ハードバピッシュ&アレグロな日々

CD(主にジャズ・クラシック)の感想を書き留めます

クロード・ウィリアムソン・トリオ

2017-11-27 23:56:22 | ジャズ(ピアノ)

本日は西海岸の白人ピアニスト、クロード・ウィリアムソンを取り上げたいと思います。トランぺッターのステュ・ウィリアムソンの兄で、ラス・フリーマンやマーティ・ペイチらと並んで50年代のウェストコーストを代表するピアニスト、と言うのが世間的な評価でしょう。ただ、クロード本人は自らがウェストコースト・ジャズにジャンル分けされるのが嫌だったようで、音楽的にはあくまでビバップを志向していたようです。特に影響を受けたのがバド・パウエルで、そのせいか“白いパウエル”というニックネームも付けられています。アルトのバド・シャンクの作品に多く参加していますが、リーダー作としてはベツレヘムの2枚、どちらも1956年に録音された「ラウンド・ミッドナイト」と本作「クロード・ウィリアムソン・トリオ」が真っ先に挙げられます。メンバーはシャンクのバンドでも共演したドン・プレル(ベース)とチャック・フローレス(ドラム)です。

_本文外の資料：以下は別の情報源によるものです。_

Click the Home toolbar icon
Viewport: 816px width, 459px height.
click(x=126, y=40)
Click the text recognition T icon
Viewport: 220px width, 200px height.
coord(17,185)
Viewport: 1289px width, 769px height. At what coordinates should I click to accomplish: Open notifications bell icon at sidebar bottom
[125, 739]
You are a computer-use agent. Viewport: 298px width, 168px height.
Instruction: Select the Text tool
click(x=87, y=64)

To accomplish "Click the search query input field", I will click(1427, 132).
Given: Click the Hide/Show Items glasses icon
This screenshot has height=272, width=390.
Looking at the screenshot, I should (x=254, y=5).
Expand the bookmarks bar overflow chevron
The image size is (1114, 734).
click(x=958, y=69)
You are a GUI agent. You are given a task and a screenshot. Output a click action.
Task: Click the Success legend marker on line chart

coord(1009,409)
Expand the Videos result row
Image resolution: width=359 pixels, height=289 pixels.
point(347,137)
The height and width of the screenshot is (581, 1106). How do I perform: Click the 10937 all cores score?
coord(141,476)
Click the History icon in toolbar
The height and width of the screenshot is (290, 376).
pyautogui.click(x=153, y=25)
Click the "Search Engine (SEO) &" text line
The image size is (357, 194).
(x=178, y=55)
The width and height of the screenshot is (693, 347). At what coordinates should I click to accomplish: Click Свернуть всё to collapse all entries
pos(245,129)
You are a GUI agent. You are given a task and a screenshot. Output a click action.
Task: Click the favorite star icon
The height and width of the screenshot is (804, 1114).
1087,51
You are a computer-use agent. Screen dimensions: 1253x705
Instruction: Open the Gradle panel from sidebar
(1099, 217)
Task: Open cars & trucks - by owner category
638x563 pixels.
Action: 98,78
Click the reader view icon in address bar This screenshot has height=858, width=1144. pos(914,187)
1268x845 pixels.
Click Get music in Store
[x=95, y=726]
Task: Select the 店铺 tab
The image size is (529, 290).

全9曲、オリジナルが2曲とスタンダードが7曲という構成です。オリジナルはどちらも典型的なバップ・チューンで特にアルバム冒頭を飾る“June Bug”が最高です。ここでのプレイはパウエルというよりむしろ同時期に人気絶頂だったホレス・シルヴァーをも思わせるようなファンキーなタッチです。「ラウンド・ミッドナイト」でもシルヴァー作の”Hippy”をカバーしていますので、実際影響を受けていたのでしょうね。一方でスタンダード曲では歌心あふれるプレイを披露してくれます。バラードの“Moonlight In Vermont”や‟Embraceable You”ではきらびやかなタッチでロマンチックなムードを演出しますし、一転して‟I'll Remember April”では息もつかせぬようなテンポで華麗なアドリブを繰り広げます。その他ではドン・プレルのベースソロを大きくフィーチャーした‟Have You Met Miss Jones”、ラストのハードドライヴィングな‟Hallelujah”も出色の出来です。ウェストコーストなのかビバップなのかジャンル分けはひとまず置いといて、普通に上質のピアノトリオ作品として楽しめる内容だと思います。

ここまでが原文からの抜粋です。